Wahab Riaz, Acknowledges The Lack Of Wickets Ahead Of Hurting Pakistan > Cricket News, cricinfo, mobilecric, cricbuzz, livescore and more

Cricket news - Wahab Riaz concedes lack of wickets upfront is hurting Pakistan

Riaz spoke about the need for the Pakistan players to lift themselves up from the two losses and do what they do best - play well under pressure.

Pakistan pacer Wahab Riaz has acknowledged the need for the pacers to strike early in order to gain early advantage in matches during the 2019 World Cup - a skill that has deserted the side thus far.

Pakistan have suffered three defeats in five games - to West Indies, Australia and India - with two out of the three teams posting massive opening-wicket stands to set the game up for themselves.

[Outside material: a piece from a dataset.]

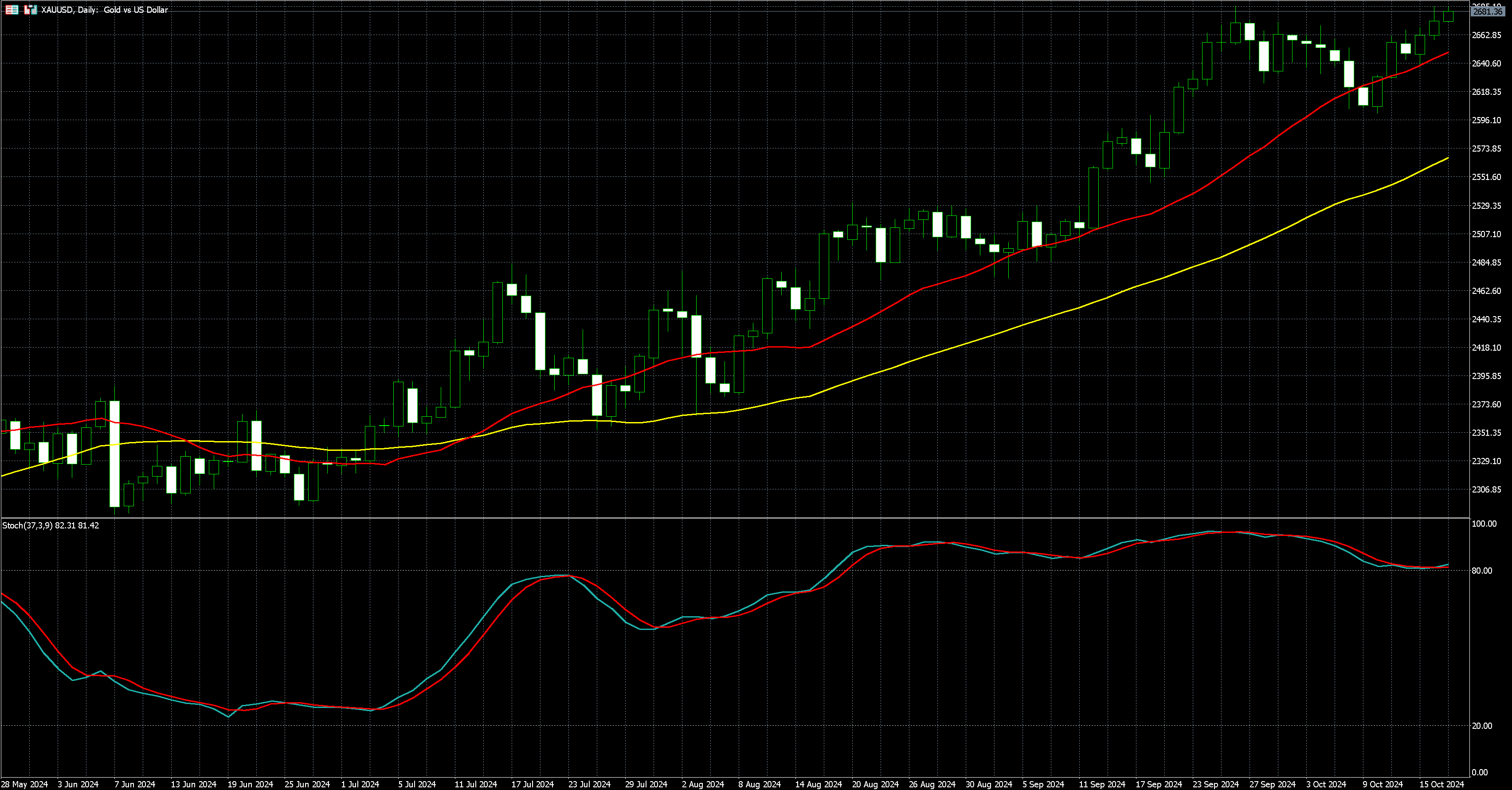
Task: Click the 11 Sep 2024 date label
Action: [1102, 784]
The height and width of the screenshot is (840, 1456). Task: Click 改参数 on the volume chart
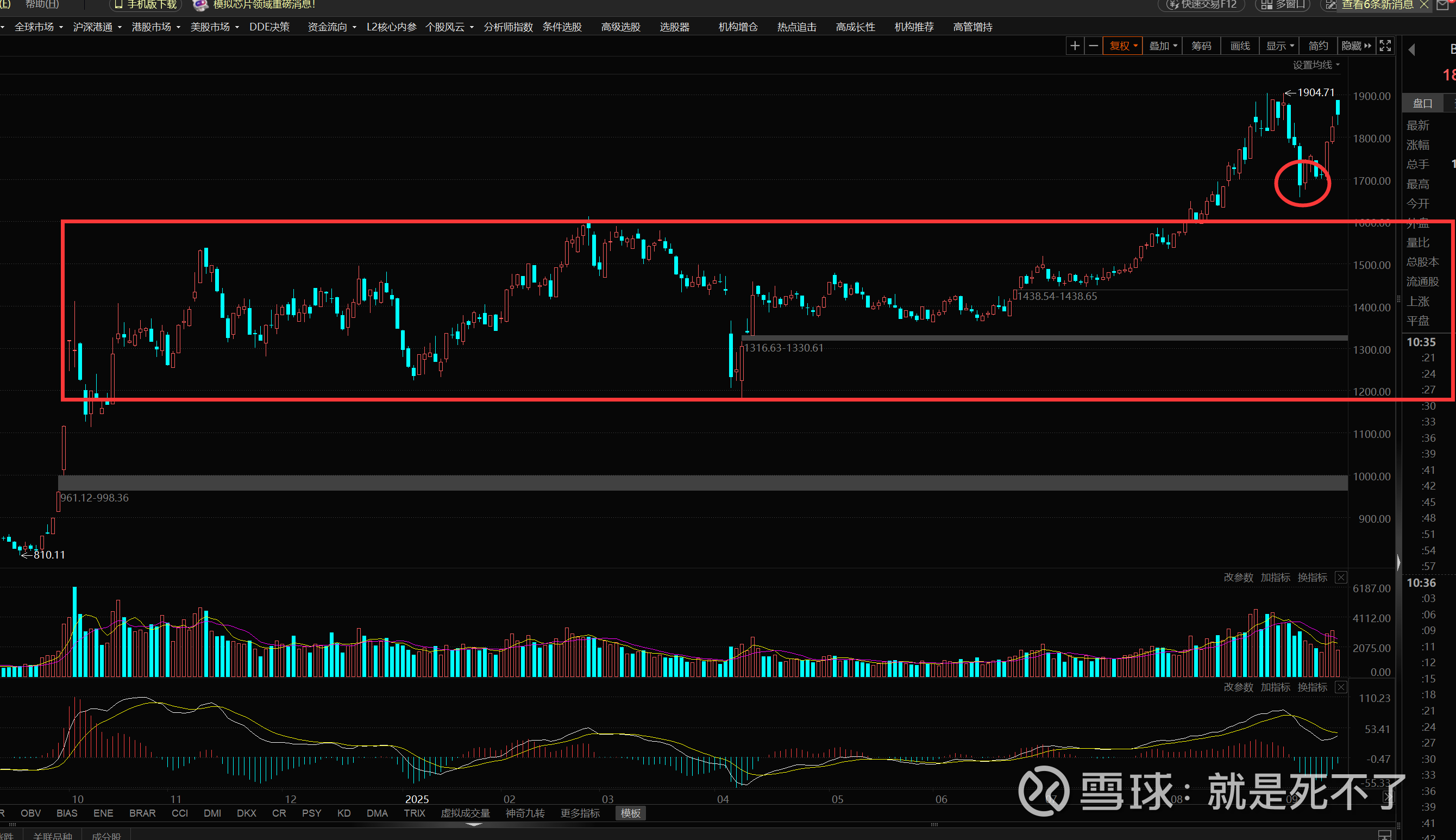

In their only win so far - against tournament-favourites England - Pakistan managed to dismiss both openers Jason Roy and Jonny Bairstow inside the first 10 overs that went a long way in ensuring a successful defence of their total of 348.

"As a bowling unit we are trying hard, We are all focused to do well in the South Africa match. You need wickets upfront in England but we were not getting that," Riaz told reporters two days ahead of the team's crucial game against fellow underperformers South Africa.

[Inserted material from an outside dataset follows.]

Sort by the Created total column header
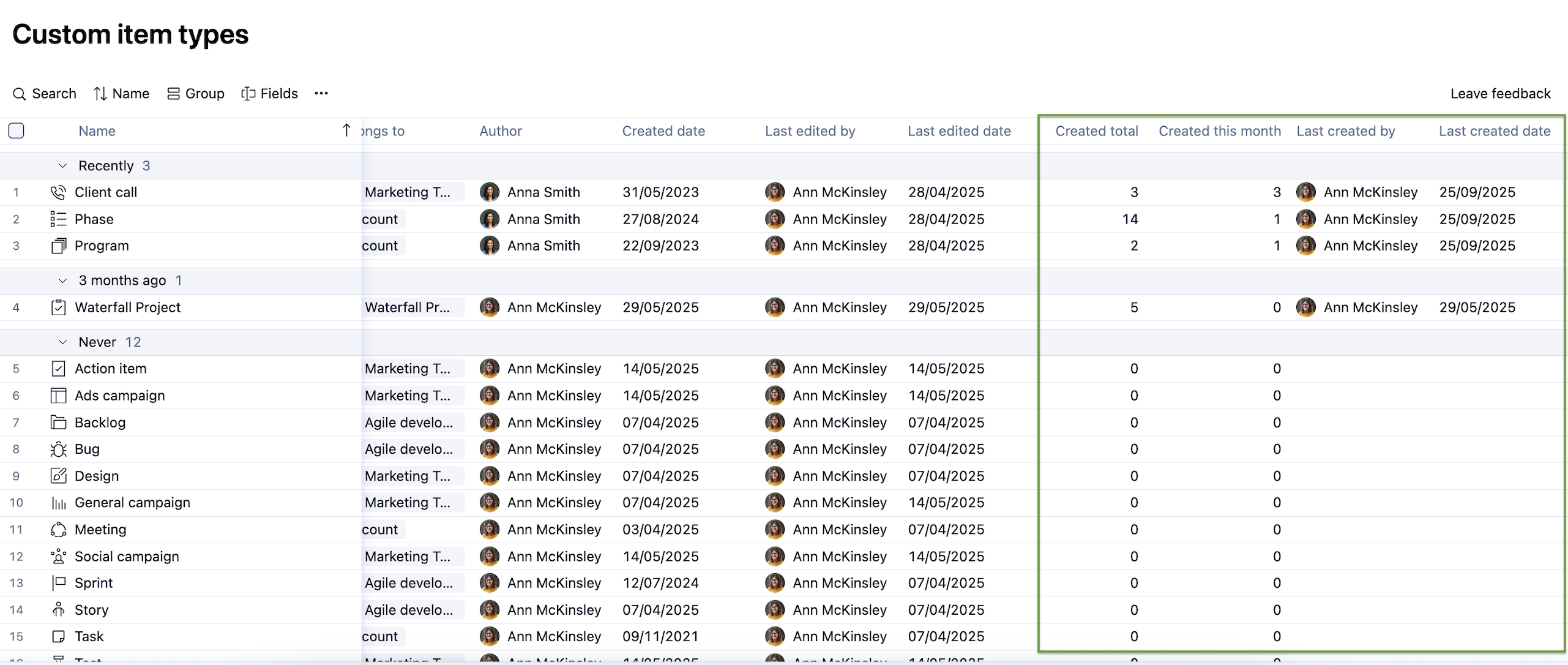pyautogui.click(x=1096, y=131)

Though the victory over England was seen as evidence of Pakistan's bouncebackability, after suffering a deflating defeat to West Indies in their campaign opener, the Sarfaraz Ahmed-led side hasn't managed to take that forward. The two successive defeats put them a few paces away from the top-four spots, only to be given a glimmer of hope by Sri Lanka's upset against England on Friday - even though their fate is not entirely just in their hands anymore. Riaz spoke about the need for the Pakistan players to lift themselves up from the two losses and do what they do best - play well under pressure.

"We have to lift ourselves. We are each other's strength. We are all good friends and know that only 15 of us can lift the team which not even our family members can do. Pakistan plays better under pressure and inshallah, we will quality for the finals and semi-finals," an optimistic Riaz said.

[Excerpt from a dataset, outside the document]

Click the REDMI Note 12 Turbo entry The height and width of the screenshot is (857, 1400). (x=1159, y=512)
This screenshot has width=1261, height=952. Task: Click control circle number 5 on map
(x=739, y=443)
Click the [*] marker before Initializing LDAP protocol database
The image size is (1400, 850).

"Our focus is on beating South Africa, and we know we shouldn't get ahead or think about the future. We need to go one by one by what to do everyday. On what we do in the now and not what is happening elsewhere. We shouldn't be thinking about the future."

Interestingly, Pakistan's opponents on Sunday - South Africa - also find themselves in a very similar situation. They've lost one extra fixture but a win on the weekend could yet keep them alive, even if only just. Riaz said South Africa too, like Pakistan, have failed in skills execution and believed their clash will come down to which team handles pressure better.

"But execution of skills is everything," he added. "They have failed in that aspect as well like we did, we had matches we could have won. In this match it depends on who handles pressure better and plays better. They will win."

No personal attacks, please...

The fast bowler, who was a last-minute entry to the Pakistan squad, said the players were far more hurt and disappointed with the defeats, and made a plea for their family members to not be dragged into the criticisms made against them.

"None of us like the fact that we lost to India, we feel very strongly at having disappointed people, I'd say we are more hurt and disappointed than people back at home.

"There is demoralisation when they are personal attacks on us in the media. Criticise us, criticise our performances and we will accept it because we want to perform better. I think if people stay away from getting our families into it and focus on our game, that's more important."

Riaz also revealed that the players are openly talking to each other about the mistakes they've committed in the fixtures so far and vowed to make up for them as they make a late dash in the qualifications race.

"Good teams are those that discuss and talk about their mistakes openly to each other and we've done that. Inshallah we will make up for our mistakes," he said.